→ WHAT NEEDS TO BE DONE:
The entries that follow need to be returned without any alteration.

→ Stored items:
>>>>

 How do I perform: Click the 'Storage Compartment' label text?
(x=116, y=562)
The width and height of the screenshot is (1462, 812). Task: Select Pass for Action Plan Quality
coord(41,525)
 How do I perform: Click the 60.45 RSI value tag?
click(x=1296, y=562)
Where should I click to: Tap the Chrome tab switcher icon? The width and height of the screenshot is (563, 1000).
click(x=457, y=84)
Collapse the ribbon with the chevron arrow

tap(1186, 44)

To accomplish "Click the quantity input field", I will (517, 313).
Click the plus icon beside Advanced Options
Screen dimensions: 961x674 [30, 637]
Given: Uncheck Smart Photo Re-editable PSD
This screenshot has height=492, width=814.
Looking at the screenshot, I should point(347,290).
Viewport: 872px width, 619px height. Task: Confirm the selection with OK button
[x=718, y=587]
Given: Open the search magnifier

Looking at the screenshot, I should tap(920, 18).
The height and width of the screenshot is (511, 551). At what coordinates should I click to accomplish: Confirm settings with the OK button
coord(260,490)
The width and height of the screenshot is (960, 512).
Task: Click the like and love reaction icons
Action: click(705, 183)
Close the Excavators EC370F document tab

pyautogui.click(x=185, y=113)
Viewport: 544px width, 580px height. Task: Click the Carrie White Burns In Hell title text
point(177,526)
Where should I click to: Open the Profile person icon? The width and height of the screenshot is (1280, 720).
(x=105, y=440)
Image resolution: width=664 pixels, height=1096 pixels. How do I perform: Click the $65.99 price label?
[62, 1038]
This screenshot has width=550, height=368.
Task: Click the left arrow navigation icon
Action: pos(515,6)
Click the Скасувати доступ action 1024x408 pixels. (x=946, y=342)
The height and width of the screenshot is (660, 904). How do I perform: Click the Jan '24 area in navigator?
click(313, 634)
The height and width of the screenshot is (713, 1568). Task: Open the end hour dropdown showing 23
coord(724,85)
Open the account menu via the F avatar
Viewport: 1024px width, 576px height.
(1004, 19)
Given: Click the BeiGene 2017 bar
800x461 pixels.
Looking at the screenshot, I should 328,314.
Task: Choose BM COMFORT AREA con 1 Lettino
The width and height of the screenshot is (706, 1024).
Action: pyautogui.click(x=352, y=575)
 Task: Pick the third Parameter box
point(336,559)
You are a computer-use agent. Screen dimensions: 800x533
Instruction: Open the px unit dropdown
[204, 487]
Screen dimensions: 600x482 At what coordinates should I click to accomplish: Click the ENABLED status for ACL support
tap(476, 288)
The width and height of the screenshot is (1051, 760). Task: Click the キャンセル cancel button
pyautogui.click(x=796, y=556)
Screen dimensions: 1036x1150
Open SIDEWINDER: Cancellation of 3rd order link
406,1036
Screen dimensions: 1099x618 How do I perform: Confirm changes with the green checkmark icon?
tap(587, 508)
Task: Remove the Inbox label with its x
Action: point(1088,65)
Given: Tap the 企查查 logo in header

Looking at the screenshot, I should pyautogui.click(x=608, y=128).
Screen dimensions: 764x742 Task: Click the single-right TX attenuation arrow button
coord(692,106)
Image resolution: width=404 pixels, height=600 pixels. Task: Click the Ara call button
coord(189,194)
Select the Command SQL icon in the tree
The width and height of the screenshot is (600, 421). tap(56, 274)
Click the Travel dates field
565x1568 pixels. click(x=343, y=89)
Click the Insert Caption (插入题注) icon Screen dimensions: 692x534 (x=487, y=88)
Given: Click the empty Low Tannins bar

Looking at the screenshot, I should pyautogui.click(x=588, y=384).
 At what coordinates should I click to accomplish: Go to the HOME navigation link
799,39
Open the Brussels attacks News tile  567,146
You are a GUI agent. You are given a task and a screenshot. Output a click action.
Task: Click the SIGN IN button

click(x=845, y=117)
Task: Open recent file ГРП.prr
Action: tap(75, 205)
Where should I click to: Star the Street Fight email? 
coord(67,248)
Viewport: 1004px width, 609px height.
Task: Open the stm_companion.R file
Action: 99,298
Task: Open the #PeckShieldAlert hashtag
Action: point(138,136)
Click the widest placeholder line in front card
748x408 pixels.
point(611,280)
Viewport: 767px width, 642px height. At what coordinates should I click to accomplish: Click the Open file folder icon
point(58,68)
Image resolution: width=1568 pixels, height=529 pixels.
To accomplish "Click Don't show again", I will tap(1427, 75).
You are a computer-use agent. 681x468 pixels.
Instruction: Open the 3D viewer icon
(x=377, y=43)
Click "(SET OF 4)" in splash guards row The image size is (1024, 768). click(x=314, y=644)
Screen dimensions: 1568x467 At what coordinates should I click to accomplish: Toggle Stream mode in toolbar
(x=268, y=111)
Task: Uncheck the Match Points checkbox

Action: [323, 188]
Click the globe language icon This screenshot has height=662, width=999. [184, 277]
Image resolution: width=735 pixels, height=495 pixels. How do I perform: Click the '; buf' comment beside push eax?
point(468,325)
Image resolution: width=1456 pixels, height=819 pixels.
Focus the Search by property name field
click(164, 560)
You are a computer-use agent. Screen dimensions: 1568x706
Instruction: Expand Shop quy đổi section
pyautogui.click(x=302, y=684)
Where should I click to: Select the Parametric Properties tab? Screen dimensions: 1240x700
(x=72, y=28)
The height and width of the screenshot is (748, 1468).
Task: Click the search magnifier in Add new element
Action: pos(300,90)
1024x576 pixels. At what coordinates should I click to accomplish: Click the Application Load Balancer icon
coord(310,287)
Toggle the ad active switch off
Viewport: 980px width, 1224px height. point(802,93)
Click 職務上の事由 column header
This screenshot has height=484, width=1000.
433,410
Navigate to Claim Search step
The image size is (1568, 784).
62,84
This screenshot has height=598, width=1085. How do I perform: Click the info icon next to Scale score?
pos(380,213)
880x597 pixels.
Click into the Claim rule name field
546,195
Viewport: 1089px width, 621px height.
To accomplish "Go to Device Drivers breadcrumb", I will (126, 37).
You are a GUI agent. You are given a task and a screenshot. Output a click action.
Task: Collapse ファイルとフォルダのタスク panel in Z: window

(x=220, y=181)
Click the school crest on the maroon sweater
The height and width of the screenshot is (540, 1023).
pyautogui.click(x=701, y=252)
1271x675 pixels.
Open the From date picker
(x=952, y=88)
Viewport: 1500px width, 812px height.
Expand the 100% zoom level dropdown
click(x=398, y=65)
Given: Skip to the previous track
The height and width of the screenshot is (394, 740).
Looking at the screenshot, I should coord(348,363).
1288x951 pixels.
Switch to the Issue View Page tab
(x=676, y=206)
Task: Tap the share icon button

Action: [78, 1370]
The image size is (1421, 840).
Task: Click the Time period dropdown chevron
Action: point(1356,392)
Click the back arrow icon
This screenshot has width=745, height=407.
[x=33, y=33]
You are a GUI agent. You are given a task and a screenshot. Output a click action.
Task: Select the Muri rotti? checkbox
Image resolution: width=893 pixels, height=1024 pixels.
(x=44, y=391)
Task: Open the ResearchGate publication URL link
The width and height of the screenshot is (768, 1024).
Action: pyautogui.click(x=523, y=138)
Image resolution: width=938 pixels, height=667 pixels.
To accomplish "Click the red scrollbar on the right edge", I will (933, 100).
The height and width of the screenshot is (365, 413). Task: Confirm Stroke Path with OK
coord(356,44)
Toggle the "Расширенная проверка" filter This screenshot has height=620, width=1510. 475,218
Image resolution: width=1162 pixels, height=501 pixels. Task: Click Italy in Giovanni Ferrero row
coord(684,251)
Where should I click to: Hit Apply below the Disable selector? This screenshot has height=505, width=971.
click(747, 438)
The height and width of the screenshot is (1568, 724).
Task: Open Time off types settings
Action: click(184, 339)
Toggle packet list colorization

<<<<

→ EXERCISE RESPONSE:
 How do I perform: Click the 'Storage Compartment' label text?
(x=116, y=562)
The width and height of the screenshot is (1462, 812). Task: Select Pass for Action Plan Quality
coord(41,525)
 How do I perform: Click the 60.45 RSI value tag?
click(x=1296, y=562)
Where should I click to: Tap the Chrome tab switcher icon? The width and height of the screenshot is (563, 1000).
click(x=457, y=84)
Collapse the ribbon with the chevron arrow

tap(1186, 44)

To accomplish "Click the quantity input field", I will (517, 313).
Click the plus icon beside Advanced Options
Screen dimensions: 961x674 [30, 637]
Given: Uncheck Smart Photo Re-editable PSD
This screenshot has height=492, width=814.
Looking at the screenshot, I should point(347,290).
Viewport: 872px width, 619px height. Task: Confirm the selection with OK button
[x=718, y=587]
Given: Open the search magnifier

Looking at the screenshot, I should tap(920, 18).
The height and width of the screenshot is (511, 551). At what coordinates should I click to accomplish: Confirm settings with the OK button
coord(260,490)
The width and height of the screenshot is (960, 512).
Task: Click the like and love reaction icons
Action: click(705, 183)
Close the Excavators EC370F document tab

pyautogui.click(x=185, y=113)
Viewport: 544px width, 580px height. Task: Click the Carrie White Burns In Hell title text
point(177,526)
Where should I click to: Open the Profile person icon? The width and height of the screenshot is (1280, 720).
(x=105, y=440)
Image resolution: width=664 pixels, height=1096 pixels. How do I perform: Click the $65.99 price label?
[62, 1038]
This screenshot has width=550, height=368.
Task: Click the left arrow navigation icon
Action: pos(515,6)
Click the Скасувати доступ action 1024x408 pixels. (x=946, y=342)
The height and width of the screenshot is (660, 904). How do I perform: Click the Jan '24 area in navigator?
click(313, 634)
The height and width of the screenshot is (713, 1568). Task: Open the end hour dropdown showing 23
coord(724,85)
Open the account menu via the F avatar
Viewport: 1024px width, 576px height.
(1004, 19)
Given: Click the BeiGene 2017 bar
800x461 pixels.
Looking at the screenshot, I should 328,314.
Task: Choose BM COMFORT AREA con 1 Lettino
The width and height of the screenshot is (706, 1024).
Action: pyautogui.click(x=352, y=575)
 Task: Pick the third Parameter box
point(336,559)
You are a computer-use agent. Screen dimensions: 800x533
Instruction: Open the px unit dropdown
[204, 487]
Screen dimensions: 600x482 At what coordinates should I click to accomplish: Click the ENABLED status for ACL support
tap(476, 288)
The width and height of the screenshot is (1051, 760). Task: Click the キャンセル cancel button
pyautogui.click(x=796, y=556)
Screen dimensions: 1036x1150
Open SIDEWINDER: Cancellation of 3rd order link
406,1036
Screen dimensions: 1099x618 How do I perform: Confirm changes with the green checkmark icon?
tap(587, 508)
Task: Remove the Inbox label with its x
Action: point(1088,65)
Given: Tap the 企查查 logo in header

Looking at the screenshot, I should pyautogui.click(x=608, y=128).
Screen dimensions: 764x742 Task: Click the single-right TX attenuation arrow button
coord(692,106)
Image resolution: width=404 pixels, height=600 pixels. Task: Click the Ara call button
coord(189,194)
Select the Command SQL icon in the tree
The width and height of the screenshot is (600, 421). tap(56, 274)
Click the Travel dates field
565x1568 pixels. click(x=343, y=89)
Click the Insert Caption (插入题注) icon Screen dimensions: 692x534 (x=487, y=88)
Given: Click the empty Low Tannins bar

Looking at the screenshot, I should pyautogui.click(x=588, y=384).
 At what coordinates should I click to accomplish: Go to the HOME navigation link
799,39
Open the Brussels attacks News tile  567,146
You are a GUI agent. You are given a task and a screenshot. Output a click action.
Task: Click the SIGN IN button

click(x=845, y=117)
Task: Open recent file ГРП.prr
Action: tap(75, 205)
Where should I click to: Star the Street Fight email? 
coord(67,248)
Viewport: 1004px width, 609px height.
Task: Open the stm_companion.R file
Action: 99,298
Task: Open the #PeckShieldAlert hashtag
Action: point(138,136)
Click the widest placeholder line in front card
748x408 pixels.
point(611,280)
Viewport: 767px width, 642px height. At what coordinates should I click to accomplish: Click the Open file folder icon
point(58,68)
Image resolution: width=1568 pixels, height=529 pixels.
To accomplish "Click Don't show again", I will tap(1427, 75).
You are a computer-use agent. 681x468 pixels.
Instruction: Open the 3D viewer icon
(x=377, y=43)
Click "(SET OF 4)" in splash guards row The image size is (1024, 768). click(x=314, y=644)
Screen dimensions: 1568x467 At what coordinates should I click to accomplish: Toggle Stream mode in toolbar
(x=268, y=111)
Task: Uncheck the Match Points checkbox

Action: [323, 188]
Click the globe language icon This screenshot has height=662, width=999. [184, 277]
Image resolution: width=735 pixels, height=495 pixels. How do I perform: Click the '; buf' comment beside push eax?
point(468,325)
Image resolution: width=1456 pixels, height=819 pixels.
Focus the Search by property name field
click(164, 560)
You are a computer-use agent. Screen dimensions: 1568x706
Instruction: Expand Shop quy đổi section
pyautogui.click(x=302, y=684)
Where should I click to: Select the Parametric Properties tab? Screen dimensions: 1240x700
(x=72, y=28)
The height and width of the screenshot is (748, 1468).
Task: Click the search magnifier in Add new element
Action: pos(300,90)
1024x576 pixels. At what coordinates should I click to accomplish: Click the Application Load Balancer icon
coord(310,287)
Toggle the ad active switch off
Viewport: 980px width, 1224px height. point(802,93)
Click 職務上の事由 column header
This screenshot has height=484, width=1000.
433,410
Navigate to Claim Search step
The image size is (1568, 784).
62,84
This screenshot has height=598, width=1085. How do I perform: Click the info icon next to Scale score?
pos(380,213)
880x597 pixels.
Click into the Claim rule name field
546,195
Viewport: 1089px width, 621px height.
To accomplish "Go to Device Drivers breadcrumb", I will (126, 37).
You are a GUI agent. You are given a task and a screenshot. Output a click action.
Task: Collapse ファイルとフォルダのタスク panel in Z: window

(x=220, y=181)
Click the school crest on the maroon sweater
The height and width of the screenshot is (540, 1023).
pyautogui.click(x=701, y=252)
1271x675 pixels.
Open the From date picker
(x=952, y=88)
Viewport: 1500px width, 812px height.
Expand the 100% zoom level dropdown
click(x=398, y=65)
Given: Skip to the previous track
The height and width of the screenshot is (394, 740).
Looking at the screenshot, I should coord(348,363).
1288x951 pixels.
Switch to the Issue View Page tab
(x=676, y=206)
Task: Tap the share icon button

Action: [78, 1370]
The image size is (1421, 840).
Task: Click the Time period dropdown chevron
Action: point(1356,392)
Click the back arrow icon
This screenshot has width=745, height=407.
[x=33, y=33]
You are a GUI agent. You are given a task and a screenshot. Output a click action.
Task: Select the Muri rotti? checkbox
Image resolution: width=893 pixels, height=1024 pixels.
(x=44, y=391)
Task: Open the ResearchGate publication URL link
The width and height of the screenshot is (768, 1024).
Action: pyautogui.click(x=523, y=138)
Image resolution: width=938 pixels, height=667 pixels.
To accomplish "Click the red scrollbar on the right edge", I will (933, 100).
The height and width of the screenshot is (365, 413). Task: Confirm Stroke Path with OK
coord(356,44)
Toggle the "Расширенная проверка" filter This screenshot has height=620, width=1510. 475,218
Image resolution: width=1162 pixels, height=501 pixels. Task: Click Italy in Giovanni Ferrero row
coord(684,251)
Where should I click to: Hit Apply below the Disable selector? This screenshot has height=505, width=971.
click(747, 438)
The height and width of the screenshot is (1568, 724).
Task: Open Time off types settings
Action: click(184, 339)
Toggle packet list colorization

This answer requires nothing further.